▶ **Exercise objective**: Format each line of the data below as one string in a JSON list, leaving out blank lines.

▶ **Extracted material**:

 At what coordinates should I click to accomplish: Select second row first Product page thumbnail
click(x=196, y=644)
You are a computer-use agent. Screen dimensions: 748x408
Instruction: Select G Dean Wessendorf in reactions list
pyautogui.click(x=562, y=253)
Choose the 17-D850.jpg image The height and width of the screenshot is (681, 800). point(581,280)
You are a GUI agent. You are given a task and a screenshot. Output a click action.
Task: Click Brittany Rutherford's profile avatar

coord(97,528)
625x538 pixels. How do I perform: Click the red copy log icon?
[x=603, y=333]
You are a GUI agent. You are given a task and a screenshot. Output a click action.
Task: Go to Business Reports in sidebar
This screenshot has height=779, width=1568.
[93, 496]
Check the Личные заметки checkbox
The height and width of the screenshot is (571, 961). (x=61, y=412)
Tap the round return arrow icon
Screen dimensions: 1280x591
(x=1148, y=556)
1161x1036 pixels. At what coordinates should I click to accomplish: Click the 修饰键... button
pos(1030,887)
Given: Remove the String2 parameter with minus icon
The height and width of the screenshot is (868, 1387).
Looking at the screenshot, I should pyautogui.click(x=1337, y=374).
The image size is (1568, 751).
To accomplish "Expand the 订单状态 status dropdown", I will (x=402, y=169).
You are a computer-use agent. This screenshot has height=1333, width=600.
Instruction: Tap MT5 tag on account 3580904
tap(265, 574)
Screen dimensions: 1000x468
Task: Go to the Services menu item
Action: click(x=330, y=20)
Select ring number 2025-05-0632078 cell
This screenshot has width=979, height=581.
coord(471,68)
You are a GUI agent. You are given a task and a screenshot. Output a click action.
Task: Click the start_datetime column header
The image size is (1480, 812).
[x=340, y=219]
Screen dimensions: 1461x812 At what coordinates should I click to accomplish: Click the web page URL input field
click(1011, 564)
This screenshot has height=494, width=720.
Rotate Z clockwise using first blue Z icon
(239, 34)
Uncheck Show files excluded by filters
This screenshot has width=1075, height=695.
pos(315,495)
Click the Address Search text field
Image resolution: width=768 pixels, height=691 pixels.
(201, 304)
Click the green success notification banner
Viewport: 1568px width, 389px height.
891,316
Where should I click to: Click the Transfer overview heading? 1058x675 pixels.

▶ **Exercise response**:
[
  " At what coordinates should I click to accomplish: Select second row first Product page thumbnail",
  "click(x=196, y=644)",
  "You are a computer-use agent. Screen dimensions: 748x408",
  "Instruction: Select G Dean Wessendorf in reactions list",
  "pyautogui.click(x=562, y=253)",
  "Choose the 17-D850.jpg image The height and width of the screenshot is (681, 800). point(581,280)",
  "You are a GUI agent. You are given a task and a screenshot. Output a click action.",
  "Task: Click Brittany Rutherford's profile avatar",
  "coord(97,528)",
  "625x538 pixels. How do I perform: Click the red copy log icon?",
  "[x=603, y=333]",
  "You are a GUI agent. You are given a task and a screenshot. Output a click action.",
  "Task: Go to Business Reports in sidebar",
  "This screenshot has height=779, width=1568.",
  "[93, 496]",
  "Check the Личные заметки checkbox",
  "The height and width of the screenshot is (571, 961). (x=61, y=412)",
  "Tap the round return arrow icon",
  "Screen dimensions: 1280x591",
  "(x=1148, y=556)",
  "1161x1036 pixels. At what coordinates should I click to accomplish: Click the 修饰键... button",
  "pos(1030,887)",
  "Given: Remove the String2 parameter with minus icon",
  "The height and width of the screenshot is (868, 1387).",
  "Looking at the screenshot, I should pyautogui.click(x=1337, y=374).",
  "The image size is (1568, 751).",
  "To accomplish \"Expand the 订单状态 status dropdown\", I will (x=402, y=169).",
  "You are a computer-use agent. This screenshot has height=1333, width=600.",
  "Instruction: Tap MT5 tag on account 3580904",
  "tap(265, 574)",
  "Screen dimensions: 1000x468",
  "Task: Go to the Services menu item",
  "Action: click(x=330, y=20)",
  "Select ring number 2025-05-0632078 cell",
  "This screenshot has width=979, height=581.",
  "coord(471,68)",
  "You are a GUI agent. You are given a task and a screenshot. Output a click action.",
  "Task: Click the start_datetime column header",
  "The image size is (1480, 812).",
  "[x=340, y=219]",
  "Screen dimensions: 1461x812 At what coordinates should I click to accomplish: Click the web page URL input field",
  "click(1011, 564)",
  "This screenshot has height=494, width=720.",
  "Rotate Z clockwise using first blue Z icon",
  "(239, 34)",
  "Uncheck Show files excluded by filters",
  "This screenshot has width=1075, height=695.",
  "pos(315,495)",
  "Click the Address Search text field",
  "Image resolution: width=768 pixels, height=691 pixels.",
  "(201, 304)",
  "Click the green success notification banner",
  "Viewport: 1568px width, 389px height.",
  "891,316",
  "Where should I click to: Click the Transfer overview heading? 1058x675 pixels."
]